Operações mal estruturadas costumam apresentar sinais perceptíveis ainda na fase de análise, embora esses indícios nem sempre sejam adequadamente observados por agentes menos experientes. Um dos principais sintomas está na dependência excessiva de premissas otimistas para justificar a viabilidade econômica do negócio.
Segundo Felipe Rassi, estruturas frágeis geralmente apresentam combinação de precificação agressiva, documentação insuficientemente analisada, estratégia de recuperação pouco definida e subestimação de riscos operacionais ou jurídicos. Quando esses fatores coexistem, a margem para erro se amplia significativamente.
Outro indicativo comum está na ausência de coerência entre risco assumido e retorno projetado. Sempre que a complexidade da operação não encontra compensação econômica proporcional, a tendência é que o ativo aparente ser mais atrativo na teoria do que se mostrará na prática.

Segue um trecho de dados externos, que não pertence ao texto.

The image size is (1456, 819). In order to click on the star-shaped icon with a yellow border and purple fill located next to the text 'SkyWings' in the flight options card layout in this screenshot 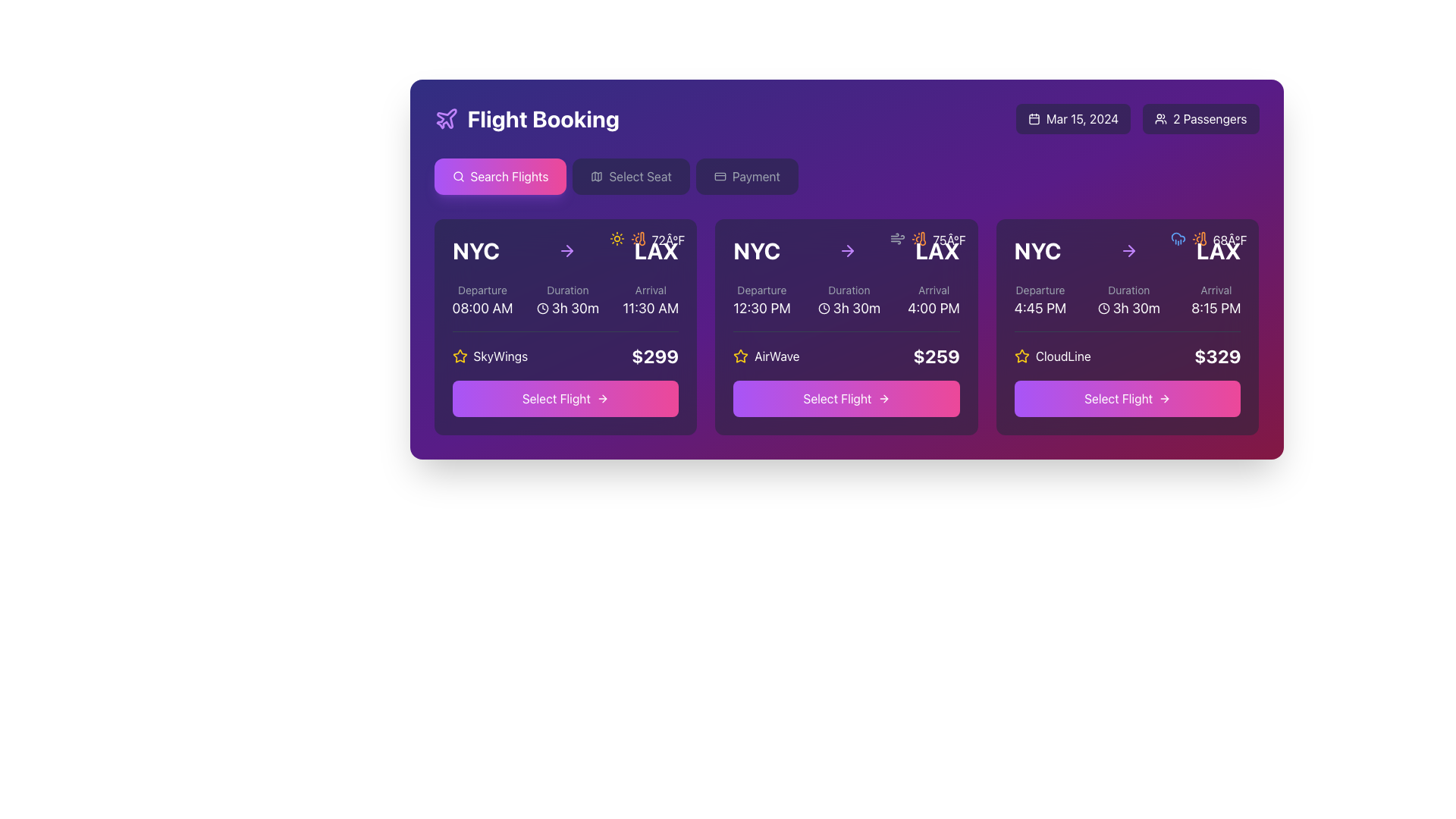, I will do `click(1021, 356)`.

Estruturação é o que transforma potencial em resultado
Em suma, o sucesso de operações com ativos deteriorados depende menos da atratividade aparente do ativo e mais da qualidade da estrutura construída ao redor dele. Análise técnica, precificação adequada e estratégia de execução coerente são os elementos que transformam uma oportunidade potencial em uma operação economicamente consistente.
Assim, em um mercado marcado por complexidade e assimetria de informação, operações bem estruturadas não são aquelas que simplesmente parecem promissoras no papel, mas aquelas cuja lógica econômica permanece sólida mesmo diante de cenários adversos e desafios operacionais concretos.